### Minoxidil: How Does It Promote Hair Growth? What Are the Differences Between Topical and Oral Regimens?
Minoxidil was originally developed as an oral antihypertensive medication. Doctors later accidentally discovered that it caused patients to grow more body hair. After decades of research, it has been widely used to treat androgenetic alopecia and alopecia areata. Its mechanism of action still has some unresolved aspects, but the main pathways have been clarified.
Minoxidil itself is not a hormone and does not directly antagonize androgens. It works through its active metabolite—minoxidil sulfate. This metabolite opens potassium channels in cell membranes, causing vasodilation of blood vessels around the hair follicle, thereby increasing blood flow and oxygen supply. More critically, it activates the Wnt/β-catenin signaling pathway in hair follicle epithelial cells, which acts as a switch for hair follicles to transition from the telogen (resting) phase to the anagen (growth) phase. Simply put: minoxidil does not “stop hair loss” but rather “awakens dormant hair follicles,” allowing miniaturized follicles to regenerate thicker, longer hair.

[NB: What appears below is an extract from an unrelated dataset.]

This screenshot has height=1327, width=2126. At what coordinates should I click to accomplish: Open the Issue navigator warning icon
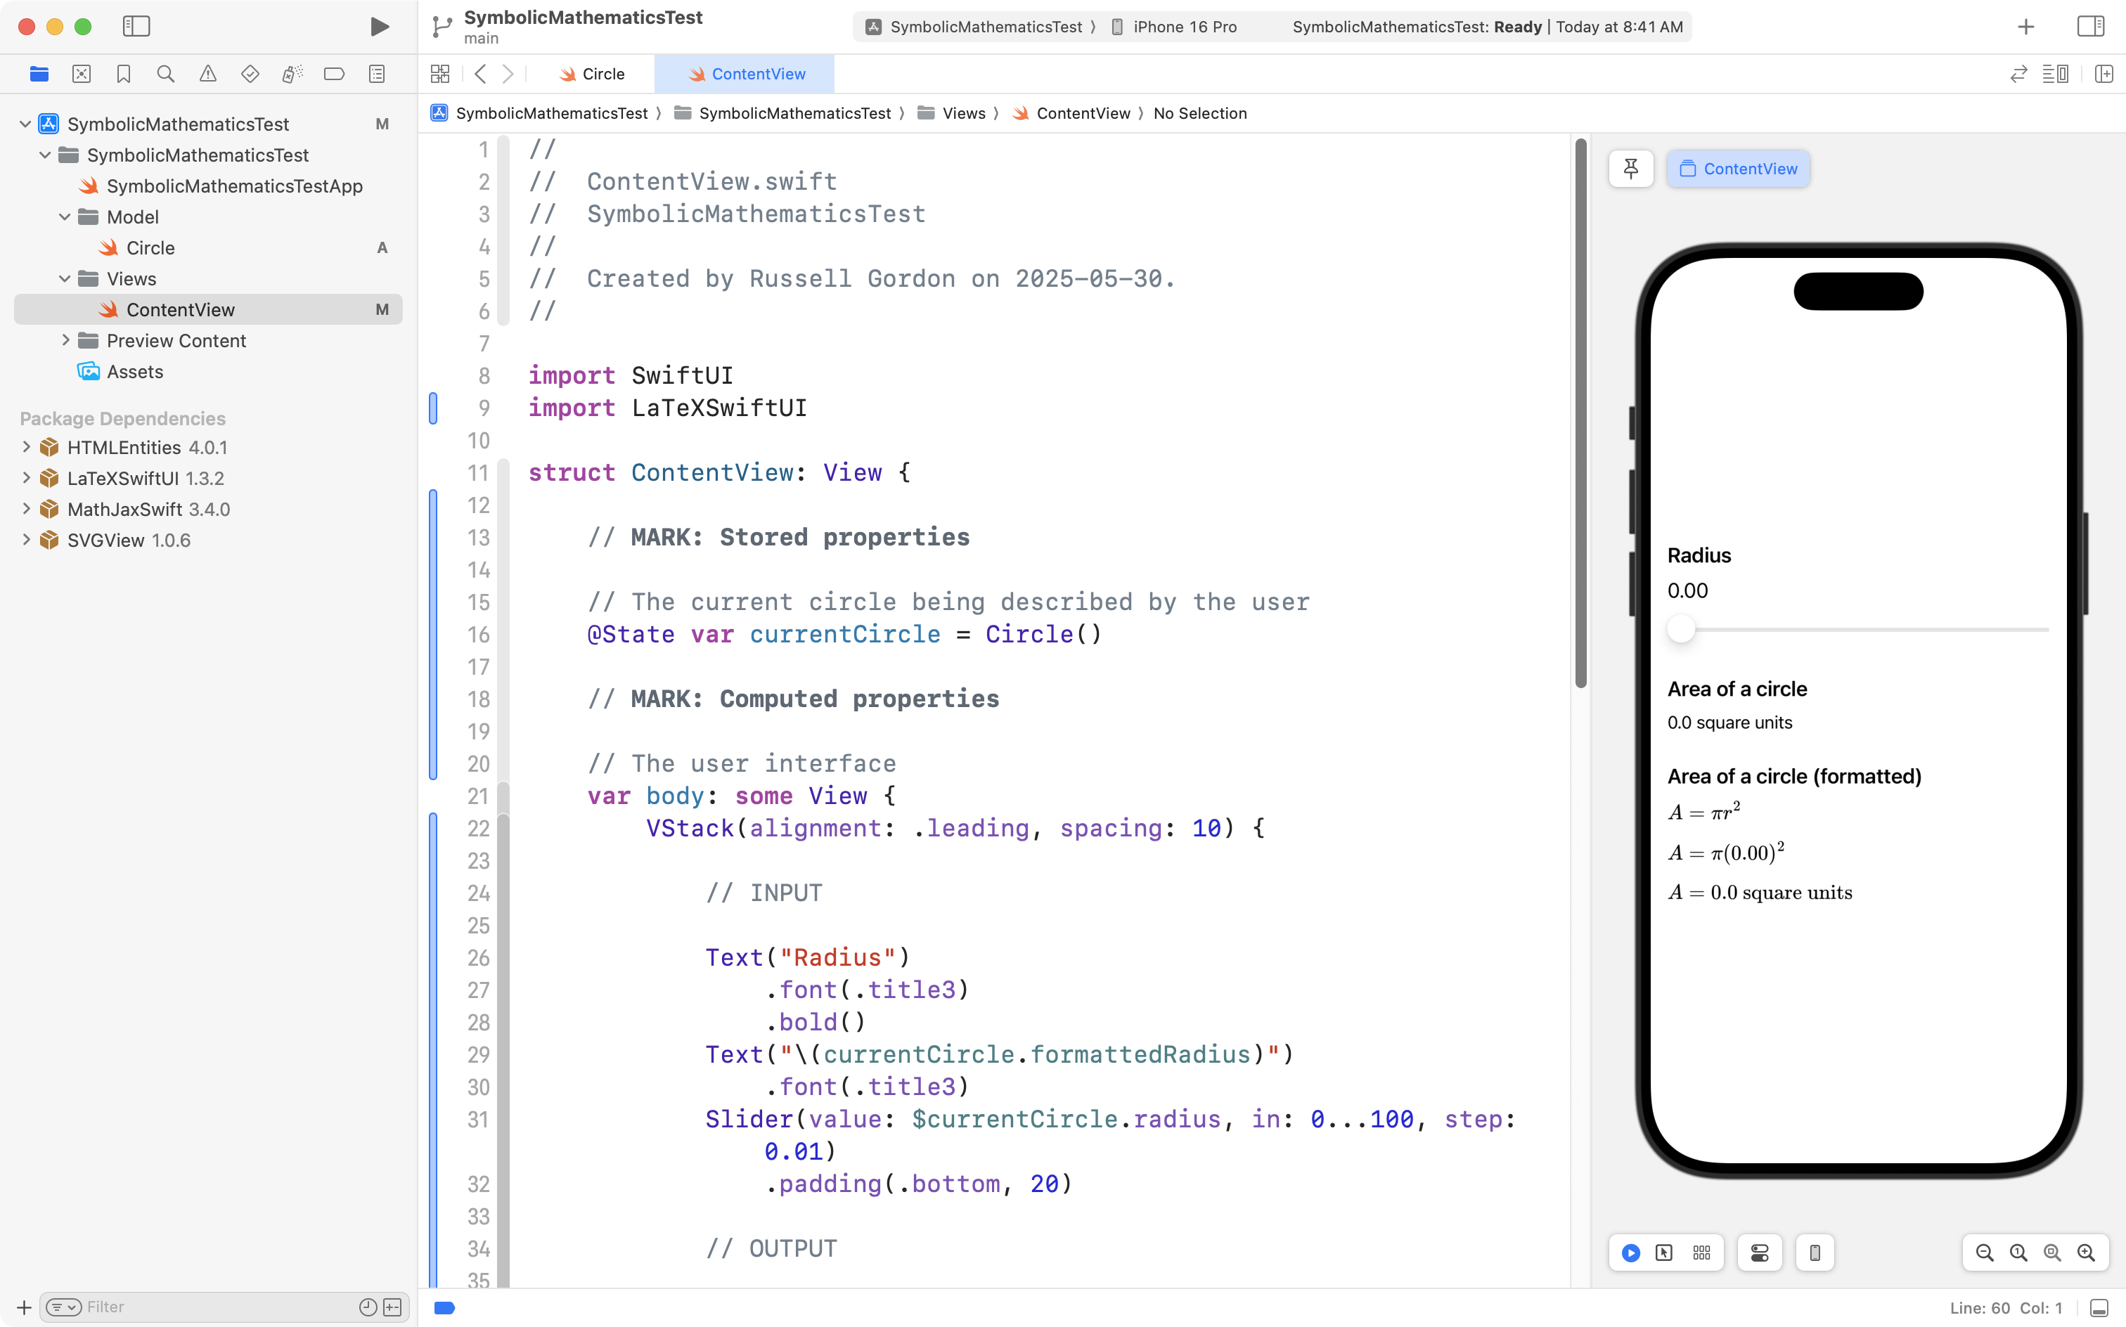click(208, 74)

**Topical Minoxidil: The Classic Regimen**
Commonly available topical minoxidil comes in concentrations of 2% and 5%, with formulations including sprays, foams, and tinctures. The 5% concentration is more effective than 2%, but it is also slightly more irritating. It should be applied directly to a dry scalp, 1 mL twice daily. Due to limited scalp absorption, systemic side effects are rare.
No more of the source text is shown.